Then this work, the data sets from UCI machine

Then train the IFSVM with this membership values. In this paper
proposed a new approach along with membership values for reducing the
misclassification rate that is set the threshold value based on membership
values, after training Fuzzy approaches still the point is misclassified but
membership value is greater than the threshold it is predicated as actual
class.

 

 

 

Fig1: Proposed Methodology

We Will Write a Custom Essay Specifically
For You For Only $13.90/page!


order now

     The paper is organized
as follows. The preprocessing of raw data has been presented in Section2 and the
proposed FS approaches have been discussed in Section 3. The classification
using IFSVM is presented in Section4. The Experimental results and analysis on
selected four data set has been discussed in setcion5 and the work has been
concluded in Section6.

2. Preprocessing

     In this work, the data sets from UCI
machine Repository have been considered. Before developing a model the data has
to be analyzed and it should be understood to know the structure and relevance
of features. The data includes a countable number of missing values for number
of features and some of feature values are continuous and other discrete. An
even more noise can be present in the data, which demands the cleaning of data
in preparing the dataset for classification analysis 15. In this hybrid
approach, as a part of cleaning, missing values of attributes have been
replaced by mean of all the values of the attribute and based on equal area
method the continuous values have been discretized in this paper.

 

3. Feature Selection

     After preprocessing feature subset selection
has been employed. FS refers to the problem of selecting those input attributes
that are most predictive of a given outcome. Unlike other dimensionality
reduction methods, feature selectors preserve the original meaning of the
features after reduction. FS has been mainly employed where huge number of
features or presence of large feature space has found in the given dataset.
Because the noisy features, irrelevant and redundant feature present in the
given feature space may leads to poor classification performace.  FS techniques have also been applied to small
and medium-sized datasets in order to locate the most informative features for
later use.

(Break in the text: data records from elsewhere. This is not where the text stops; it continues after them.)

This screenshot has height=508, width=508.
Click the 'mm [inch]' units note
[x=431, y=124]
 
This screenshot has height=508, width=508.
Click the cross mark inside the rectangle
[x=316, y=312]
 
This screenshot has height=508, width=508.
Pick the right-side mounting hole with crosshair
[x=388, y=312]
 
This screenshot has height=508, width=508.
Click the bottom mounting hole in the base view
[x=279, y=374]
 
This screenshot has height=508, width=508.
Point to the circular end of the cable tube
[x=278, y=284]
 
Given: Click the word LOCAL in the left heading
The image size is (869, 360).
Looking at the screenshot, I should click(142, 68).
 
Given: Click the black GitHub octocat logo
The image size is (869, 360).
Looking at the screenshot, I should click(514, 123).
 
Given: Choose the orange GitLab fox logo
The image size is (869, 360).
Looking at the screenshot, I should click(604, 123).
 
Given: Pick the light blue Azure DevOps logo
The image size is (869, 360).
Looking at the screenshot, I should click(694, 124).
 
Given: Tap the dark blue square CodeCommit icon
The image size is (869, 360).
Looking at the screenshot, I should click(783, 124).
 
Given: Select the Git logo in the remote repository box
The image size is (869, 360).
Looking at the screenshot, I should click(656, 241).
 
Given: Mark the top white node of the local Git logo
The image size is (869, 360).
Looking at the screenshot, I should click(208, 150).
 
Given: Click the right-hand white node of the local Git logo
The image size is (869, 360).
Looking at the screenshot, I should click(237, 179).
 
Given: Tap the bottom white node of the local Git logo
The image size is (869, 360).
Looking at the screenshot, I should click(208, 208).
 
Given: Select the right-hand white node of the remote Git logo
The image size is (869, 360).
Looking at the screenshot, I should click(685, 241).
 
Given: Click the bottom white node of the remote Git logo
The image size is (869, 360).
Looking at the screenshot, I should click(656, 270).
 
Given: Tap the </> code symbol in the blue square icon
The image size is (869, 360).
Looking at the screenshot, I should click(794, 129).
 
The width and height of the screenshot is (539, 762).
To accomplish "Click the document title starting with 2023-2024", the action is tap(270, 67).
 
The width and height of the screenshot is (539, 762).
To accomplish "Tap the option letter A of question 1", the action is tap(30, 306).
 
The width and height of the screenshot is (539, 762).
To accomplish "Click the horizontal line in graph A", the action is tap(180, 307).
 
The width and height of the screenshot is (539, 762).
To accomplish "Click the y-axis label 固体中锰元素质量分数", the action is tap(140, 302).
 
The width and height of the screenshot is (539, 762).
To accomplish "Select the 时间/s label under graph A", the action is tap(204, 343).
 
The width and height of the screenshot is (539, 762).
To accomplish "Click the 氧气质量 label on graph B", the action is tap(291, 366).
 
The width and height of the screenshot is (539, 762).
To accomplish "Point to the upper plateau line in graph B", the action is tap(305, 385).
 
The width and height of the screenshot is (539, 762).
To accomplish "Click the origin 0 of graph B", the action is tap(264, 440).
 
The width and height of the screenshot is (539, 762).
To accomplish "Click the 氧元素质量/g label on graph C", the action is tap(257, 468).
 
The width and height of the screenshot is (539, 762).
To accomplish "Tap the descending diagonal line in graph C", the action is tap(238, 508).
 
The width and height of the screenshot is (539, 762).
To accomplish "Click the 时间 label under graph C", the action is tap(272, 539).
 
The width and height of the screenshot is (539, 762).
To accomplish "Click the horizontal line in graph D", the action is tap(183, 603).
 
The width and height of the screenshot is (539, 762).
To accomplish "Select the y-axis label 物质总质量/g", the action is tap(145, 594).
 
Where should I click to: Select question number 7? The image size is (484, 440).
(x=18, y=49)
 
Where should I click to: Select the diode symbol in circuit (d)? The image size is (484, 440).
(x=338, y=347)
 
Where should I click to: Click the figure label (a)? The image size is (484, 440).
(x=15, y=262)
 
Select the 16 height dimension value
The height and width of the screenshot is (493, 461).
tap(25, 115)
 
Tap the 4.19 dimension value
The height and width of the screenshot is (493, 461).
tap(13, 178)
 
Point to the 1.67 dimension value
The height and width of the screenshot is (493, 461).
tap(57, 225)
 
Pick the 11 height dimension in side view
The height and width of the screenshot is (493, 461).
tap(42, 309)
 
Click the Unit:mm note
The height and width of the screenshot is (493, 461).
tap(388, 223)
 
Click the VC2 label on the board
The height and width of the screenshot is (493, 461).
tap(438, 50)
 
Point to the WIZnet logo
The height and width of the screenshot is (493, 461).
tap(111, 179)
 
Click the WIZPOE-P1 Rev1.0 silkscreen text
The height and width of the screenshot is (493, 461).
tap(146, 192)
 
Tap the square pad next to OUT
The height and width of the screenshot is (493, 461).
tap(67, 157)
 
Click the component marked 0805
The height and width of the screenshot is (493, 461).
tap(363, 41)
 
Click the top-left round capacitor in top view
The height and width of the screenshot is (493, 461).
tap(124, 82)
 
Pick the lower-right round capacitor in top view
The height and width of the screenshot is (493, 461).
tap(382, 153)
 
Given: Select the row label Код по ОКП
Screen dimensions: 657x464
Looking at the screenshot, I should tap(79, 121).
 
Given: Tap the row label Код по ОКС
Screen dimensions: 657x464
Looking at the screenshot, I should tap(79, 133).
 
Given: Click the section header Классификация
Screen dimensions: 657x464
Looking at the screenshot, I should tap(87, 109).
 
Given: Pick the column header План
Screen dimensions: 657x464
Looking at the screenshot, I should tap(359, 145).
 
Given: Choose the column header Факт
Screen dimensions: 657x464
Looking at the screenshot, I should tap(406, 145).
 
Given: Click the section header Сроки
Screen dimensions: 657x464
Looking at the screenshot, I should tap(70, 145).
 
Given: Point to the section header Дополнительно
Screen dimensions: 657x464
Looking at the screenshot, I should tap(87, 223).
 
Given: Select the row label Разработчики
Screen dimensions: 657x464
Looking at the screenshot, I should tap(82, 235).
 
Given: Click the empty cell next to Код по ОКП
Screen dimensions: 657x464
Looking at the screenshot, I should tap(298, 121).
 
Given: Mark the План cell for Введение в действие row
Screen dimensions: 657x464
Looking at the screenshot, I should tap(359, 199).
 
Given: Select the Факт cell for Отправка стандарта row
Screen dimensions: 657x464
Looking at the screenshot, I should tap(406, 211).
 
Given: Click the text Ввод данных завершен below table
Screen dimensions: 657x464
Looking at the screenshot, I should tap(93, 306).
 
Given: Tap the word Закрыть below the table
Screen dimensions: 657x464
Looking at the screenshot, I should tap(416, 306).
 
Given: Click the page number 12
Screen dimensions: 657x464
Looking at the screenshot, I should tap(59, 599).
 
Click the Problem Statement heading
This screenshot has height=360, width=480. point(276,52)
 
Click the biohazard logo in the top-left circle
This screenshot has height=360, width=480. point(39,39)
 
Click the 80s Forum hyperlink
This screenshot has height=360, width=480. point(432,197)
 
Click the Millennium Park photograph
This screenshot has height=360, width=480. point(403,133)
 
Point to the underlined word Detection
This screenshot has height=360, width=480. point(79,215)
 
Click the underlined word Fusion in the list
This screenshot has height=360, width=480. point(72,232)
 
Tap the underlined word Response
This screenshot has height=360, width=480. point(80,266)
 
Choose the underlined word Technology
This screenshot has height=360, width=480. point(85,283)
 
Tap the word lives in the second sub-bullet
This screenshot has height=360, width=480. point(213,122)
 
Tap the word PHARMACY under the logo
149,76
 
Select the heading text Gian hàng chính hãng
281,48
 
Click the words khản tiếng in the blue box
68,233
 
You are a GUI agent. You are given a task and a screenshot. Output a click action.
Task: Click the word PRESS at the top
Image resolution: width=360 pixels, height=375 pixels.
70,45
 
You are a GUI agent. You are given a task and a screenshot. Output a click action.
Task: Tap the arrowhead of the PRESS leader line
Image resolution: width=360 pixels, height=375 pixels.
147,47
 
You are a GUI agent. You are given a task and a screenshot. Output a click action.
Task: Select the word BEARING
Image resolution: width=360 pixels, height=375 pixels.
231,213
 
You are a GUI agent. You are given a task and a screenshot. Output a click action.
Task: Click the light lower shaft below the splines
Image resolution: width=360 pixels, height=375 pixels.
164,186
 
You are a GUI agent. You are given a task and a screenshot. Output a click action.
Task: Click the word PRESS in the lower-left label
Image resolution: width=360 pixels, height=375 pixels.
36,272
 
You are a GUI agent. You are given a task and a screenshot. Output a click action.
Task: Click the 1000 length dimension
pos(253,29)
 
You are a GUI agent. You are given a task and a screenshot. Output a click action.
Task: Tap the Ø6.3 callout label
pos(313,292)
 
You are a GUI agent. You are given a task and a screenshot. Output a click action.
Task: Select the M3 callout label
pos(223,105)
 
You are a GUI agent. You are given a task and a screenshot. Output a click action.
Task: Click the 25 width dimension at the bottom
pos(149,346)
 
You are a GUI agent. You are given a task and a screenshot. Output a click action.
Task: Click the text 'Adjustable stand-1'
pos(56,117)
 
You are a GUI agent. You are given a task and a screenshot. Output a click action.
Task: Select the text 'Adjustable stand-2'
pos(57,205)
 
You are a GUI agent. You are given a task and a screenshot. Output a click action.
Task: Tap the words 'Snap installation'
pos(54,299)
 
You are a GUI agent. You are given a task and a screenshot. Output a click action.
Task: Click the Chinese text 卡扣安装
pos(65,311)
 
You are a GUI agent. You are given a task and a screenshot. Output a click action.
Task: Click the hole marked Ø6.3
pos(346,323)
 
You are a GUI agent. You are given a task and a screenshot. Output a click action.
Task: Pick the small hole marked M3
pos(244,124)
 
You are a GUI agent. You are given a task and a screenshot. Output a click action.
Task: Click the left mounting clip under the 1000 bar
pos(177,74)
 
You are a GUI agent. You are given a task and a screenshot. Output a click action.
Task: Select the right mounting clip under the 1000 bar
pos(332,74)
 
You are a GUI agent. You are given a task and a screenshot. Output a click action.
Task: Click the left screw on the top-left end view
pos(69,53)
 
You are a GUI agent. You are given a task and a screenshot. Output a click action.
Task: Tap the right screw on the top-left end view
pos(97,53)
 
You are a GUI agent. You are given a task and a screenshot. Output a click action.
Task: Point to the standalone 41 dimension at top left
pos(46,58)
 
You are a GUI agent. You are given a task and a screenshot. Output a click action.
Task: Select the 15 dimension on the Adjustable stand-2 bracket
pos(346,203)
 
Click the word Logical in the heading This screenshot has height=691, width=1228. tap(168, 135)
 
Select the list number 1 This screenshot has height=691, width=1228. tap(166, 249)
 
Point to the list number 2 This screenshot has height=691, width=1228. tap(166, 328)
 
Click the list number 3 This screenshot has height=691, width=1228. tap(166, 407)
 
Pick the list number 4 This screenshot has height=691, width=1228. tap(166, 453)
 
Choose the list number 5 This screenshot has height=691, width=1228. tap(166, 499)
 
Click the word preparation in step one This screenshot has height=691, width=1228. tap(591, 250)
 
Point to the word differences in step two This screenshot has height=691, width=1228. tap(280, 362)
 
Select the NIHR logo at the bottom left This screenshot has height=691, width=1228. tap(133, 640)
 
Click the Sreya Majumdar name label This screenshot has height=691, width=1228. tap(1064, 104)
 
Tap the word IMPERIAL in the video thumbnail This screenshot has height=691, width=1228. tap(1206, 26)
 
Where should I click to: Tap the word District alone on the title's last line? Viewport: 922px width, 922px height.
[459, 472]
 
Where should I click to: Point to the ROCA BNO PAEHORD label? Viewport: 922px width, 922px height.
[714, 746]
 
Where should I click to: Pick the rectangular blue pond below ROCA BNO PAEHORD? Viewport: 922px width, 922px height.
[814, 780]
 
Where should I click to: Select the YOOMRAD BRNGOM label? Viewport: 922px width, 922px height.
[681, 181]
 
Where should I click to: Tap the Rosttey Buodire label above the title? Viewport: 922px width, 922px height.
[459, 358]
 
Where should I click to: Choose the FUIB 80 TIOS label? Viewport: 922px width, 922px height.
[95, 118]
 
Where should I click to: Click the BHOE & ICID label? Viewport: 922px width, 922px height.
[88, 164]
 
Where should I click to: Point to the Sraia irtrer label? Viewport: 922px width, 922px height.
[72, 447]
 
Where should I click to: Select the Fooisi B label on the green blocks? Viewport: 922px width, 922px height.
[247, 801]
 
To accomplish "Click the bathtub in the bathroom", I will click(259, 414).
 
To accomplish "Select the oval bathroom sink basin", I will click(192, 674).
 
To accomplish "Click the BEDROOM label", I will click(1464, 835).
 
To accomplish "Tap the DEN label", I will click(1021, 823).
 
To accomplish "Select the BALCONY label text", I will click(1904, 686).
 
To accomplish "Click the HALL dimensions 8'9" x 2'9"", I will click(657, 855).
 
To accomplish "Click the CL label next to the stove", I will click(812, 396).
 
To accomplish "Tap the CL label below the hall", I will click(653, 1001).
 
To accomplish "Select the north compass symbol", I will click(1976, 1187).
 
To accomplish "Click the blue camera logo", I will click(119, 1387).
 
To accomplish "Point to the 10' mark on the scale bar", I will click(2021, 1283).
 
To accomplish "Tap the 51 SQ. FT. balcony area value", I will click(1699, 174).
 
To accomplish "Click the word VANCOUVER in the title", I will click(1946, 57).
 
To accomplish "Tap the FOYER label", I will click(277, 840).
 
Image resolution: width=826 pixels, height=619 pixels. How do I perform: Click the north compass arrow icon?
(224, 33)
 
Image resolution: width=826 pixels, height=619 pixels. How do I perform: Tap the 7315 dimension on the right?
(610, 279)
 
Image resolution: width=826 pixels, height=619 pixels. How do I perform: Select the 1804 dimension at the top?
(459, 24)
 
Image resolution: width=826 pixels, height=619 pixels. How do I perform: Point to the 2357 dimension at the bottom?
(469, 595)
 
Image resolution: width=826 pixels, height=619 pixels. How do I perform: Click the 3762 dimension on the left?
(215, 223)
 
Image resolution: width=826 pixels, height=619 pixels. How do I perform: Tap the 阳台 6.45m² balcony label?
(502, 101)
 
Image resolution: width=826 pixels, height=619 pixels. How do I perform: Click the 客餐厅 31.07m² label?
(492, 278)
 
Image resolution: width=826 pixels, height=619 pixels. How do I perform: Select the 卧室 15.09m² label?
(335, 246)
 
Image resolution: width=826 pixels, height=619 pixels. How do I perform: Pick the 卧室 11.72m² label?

The importance of feature selection is to reduce the problem size by
improving the quality and speed of classification. In this work FS has been
performed based on fuzzy rough sets and fuzzy soft sets.

3.1 Fuzzy Rough

           The most important and widely used
concept of fuzzy rough was originated by Dubois and prade 11. This demonstrates the power
of fuzzy-rough set theory in handling the vagueness and uncertainty often
present in data. Because of fuzzy nature present in most of real world problems,
expansion of rough approximation into fuzzy space helps in solving real world
problems. In that first fuzzyification is done after calculate the dependency
of each attribute is calculated after select highest dependency attribute
continue this procedure until dependency does not change. Finally  attribute set is obtained with reduced
features.

 

3.2 Fuzzy soft

                 Fuzzy Soft sets are the combination of both
fuzzy sets and soft sets. Fuzzification is a process of converting continuous
data into categorical data by assigning a membership value ranging from 0, 1.
Fuzzification is done by applying membership functions. There are many
membership functions like triangular, sigmoid, trapezoidal member ship
functions. Triangular membership function has been selected for our work
because of simple formula and computational efficiency. In Fuzzy Soft sets
first Fuzzification will be done and next normal parameter reduction will be
done.

Definition:

Let ?(U) denote the set of
all fuzzy sets of U. Let Ai ? E. A pair (Fi, Ai) is called a fuzzy soft set over
U, where Fi is a mapping given by Fi : Ai?
?(U)12.

 

4. Classification Based on
IFSVM

     After
selecting the relevant features from the dataset then train with IFSVM classification
technique. In this work fuzzy approach based machine learning technique has
been implemented. One of the main drawbacks of the standard SVM is that
the training process of the SVM is sensitive to the outliers or noise in the
training dataset due to over fitting. In many realword applications community,
due to over-fitting problem in SVMs, the training process is particularly
sensitive to those sample points which are far away from their own class in the
training dataset. SVM considers all data points with the equal importance in
classification problems.  But Different
input points can make different contributions to the learning of decision
surface. But these kinds of uncertainty points may be more important than
others for making decision, which leads to the problem of over fitting. As
fuzzy approaches are effective in solving uncertain problems, this problem for
SVM   can be handled with IFSVM. It is
very important to assign each data point in the training dataset with a
membership in order to decrease the effect of those outliers or noises.

     Data
points with large membership value can be treated as more envoy point of that
class where as the points with small membership value should be considered as
less significant point, then the contribution of abnormal data points with
minimum membership towards error will get reduced. In fact, this fuzzy at
present, Fuzzy based ML techniques faces two main difficulties: How to set
fuzzy memberships and how to decrease computational complexity. But computing
fuzzy memberships is still a challenge. This work concentrated on two
approaches for computing the fuzzy membership values namely Iterative and fuzzy
clustering. Membership value determines how important it is to classify a data
sample correctly.

4.1
Determining Membership Values

4.1.1 Iterative Approach

The membership values for only misclassified points
by using two membership values have been calculated as follows:

Calculated the ?i = max {0, 1 ? dig (xi)} i.e slack variable

For Membership Function1 (MF1) ?i  is given as

 (

) =

For Membership Function2 (MF2) slack variable is lsig (?i) = tanh(?i)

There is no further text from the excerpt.